Key features of the app:

  • Get updates about what your colleagues are working on
  • Find relevant documents and attachments based on people you know
  • Get back to important documents you’re actively working on

[Source:- Winbeta]

Eclipse’s annual launch train makes a speciality of JavaScript, php

Eclipse's annual release train gives nods to JavaScript, PHP

it’s late June, so it ought to be time again for the Eclipse basis‘s annual “release train” of open supply software development technology. JavaScript, Hypertext Preprocessor, and Docker have become unique attention on this yr‘s version, called Neon, which arrives on Wednesday.

Now available for down load, Neon marks the 11th consecutive yr Eclipse has presented a simultaneous release of multiple technologies, with the intent of enabling users to perform upgrades abruptly. proposing 84 projects and more than 69 million traces of code, Neon is highlighted by means of Eclipse JSDT (JavaScript improvement gear), a JavaScript IDE featuring a JSON editor, support the for Grunt and Gulp mission runners, and integration with the Chromium V8 debugger. The IDE rests atop the bottom Eclipse platform, which features an OSGi runtime for adding plugins.

An stepped forward content assist functionality is supported in Neon as well. “it is a typein advance for the JavaScript language. So it allows you entire the key phrases and the variable names,” said Ian Skerrett, Eclipse vp of marketing. The ECMAScript 2015 specification underlying JavaScript is accommodated by content assist.

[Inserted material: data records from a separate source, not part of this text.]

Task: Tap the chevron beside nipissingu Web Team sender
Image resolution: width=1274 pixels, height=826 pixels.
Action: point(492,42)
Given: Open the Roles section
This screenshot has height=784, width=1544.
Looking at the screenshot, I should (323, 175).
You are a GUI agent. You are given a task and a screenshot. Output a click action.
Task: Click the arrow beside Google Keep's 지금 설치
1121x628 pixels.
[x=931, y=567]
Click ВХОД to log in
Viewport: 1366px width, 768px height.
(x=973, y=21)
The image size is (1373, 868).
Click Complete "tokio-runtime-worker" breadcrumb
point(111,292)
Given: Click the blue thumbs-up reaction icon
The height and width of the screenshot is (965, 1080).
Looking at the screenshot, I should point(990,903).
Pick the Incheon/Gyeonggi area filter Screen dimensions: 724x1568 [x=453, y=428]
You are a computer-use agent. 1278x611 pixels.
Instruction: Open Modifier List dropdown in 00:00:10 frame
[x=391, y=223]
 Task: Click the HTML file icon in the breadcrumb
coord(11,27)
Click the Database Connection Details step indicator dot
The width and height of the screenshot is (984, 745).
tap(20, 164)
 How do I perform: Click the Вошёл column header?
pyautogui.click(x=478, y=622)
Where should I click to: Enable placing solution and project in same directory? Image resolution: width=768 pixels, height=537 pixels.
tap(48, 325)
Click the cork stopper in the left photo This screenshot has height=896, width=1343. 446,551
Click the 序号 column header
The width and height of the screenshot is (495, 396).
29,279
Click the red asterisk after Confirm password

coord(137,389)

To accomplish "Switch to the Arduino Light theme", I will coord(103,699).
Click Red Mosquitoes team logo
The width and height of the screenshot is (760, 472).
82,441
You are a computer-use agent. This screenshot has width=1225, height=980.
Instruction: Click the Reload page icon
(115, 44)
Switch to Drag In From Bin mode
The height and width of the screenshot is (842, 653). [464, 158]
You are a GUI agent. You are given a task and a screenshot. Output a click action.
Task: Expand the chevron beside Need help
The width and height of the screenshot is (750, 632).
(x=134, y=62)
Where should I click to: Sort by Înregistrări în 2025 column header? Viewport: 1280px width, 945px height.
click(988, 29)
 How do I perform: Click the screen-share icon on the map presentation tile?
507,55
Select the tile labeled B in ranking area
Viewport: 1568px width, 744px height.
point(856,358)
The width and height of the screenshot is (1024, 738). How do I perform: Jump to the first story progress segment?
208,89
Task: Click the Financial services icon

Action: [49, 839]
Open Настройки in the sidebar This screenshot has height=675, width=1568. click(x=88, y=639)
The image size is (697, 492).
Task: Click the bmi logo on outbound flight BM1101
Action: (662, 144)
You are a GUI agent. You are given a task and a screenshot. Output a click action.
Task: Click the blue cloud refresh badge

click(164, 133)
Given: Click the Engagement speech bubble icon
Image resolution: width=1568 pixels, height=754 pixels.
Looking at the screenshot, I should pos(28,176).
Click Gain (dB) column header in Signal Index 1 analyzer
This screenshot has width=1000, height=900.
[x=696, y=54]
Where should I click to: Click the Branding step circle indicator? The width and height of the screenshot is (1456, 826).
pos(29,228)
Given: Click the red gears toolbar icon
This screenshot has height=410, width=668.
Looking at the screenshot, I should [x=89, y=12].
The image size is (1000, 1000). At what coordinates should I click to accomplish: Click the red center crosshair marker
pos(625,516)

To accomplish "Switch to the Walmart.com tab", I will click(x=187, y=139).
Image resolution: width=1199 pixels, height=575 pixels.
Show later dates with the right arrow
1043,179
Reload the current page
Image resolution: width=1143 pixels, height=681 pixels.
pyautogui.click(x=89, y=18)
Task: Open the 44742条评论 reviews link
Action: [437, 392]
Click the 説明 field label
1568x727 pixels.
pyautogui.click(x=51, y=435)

Eclipse PDT (Hypertext Preprocessor improvement gear) four.0 is blanketed in the launch educate, with stepped forward performance and backing for Hypertext Preprocessor 7, which changed into launched overdue final year. further, the Eclipse Docker Tooling challenge, for deploying Docker containers, has been progressed with computer virus fixes and function upgrades.

Eclipse user garage carrier is being brought, providing a storage provider for tasks to save and retrieve consumer information and choices from Eclipse servers. different initiatives in Neon encompass Andmore, which presents an Android tooling environment; Buildship,, which gives plugins for the Gradle construct machine; Eclipse gear for Cloud Foundry, offering equipment for the PaaS cloud platform, and EGerrit, for integrating with the Git Gerrit code overview system. also featured are Paho 1.2.0, a web of things venture that offers an implementation of MQTT and MQTT-SN messaging protocols, and EMF Parsley, a framework for UI improvement primarily based on Eclipse Modeling Framework.

In different upgrades, the Eclipse automatic blunders Reporting consumer can now be incorporated into any 1/3party plugin or standalone rich consumer Platform application. the bottom Eclipse Platform, meanwhile, now includes HiDPI display backing.

next 12 months‘s launch train is scheduled to be known as Oxygen; final 12 months‘s become dubbed Mars.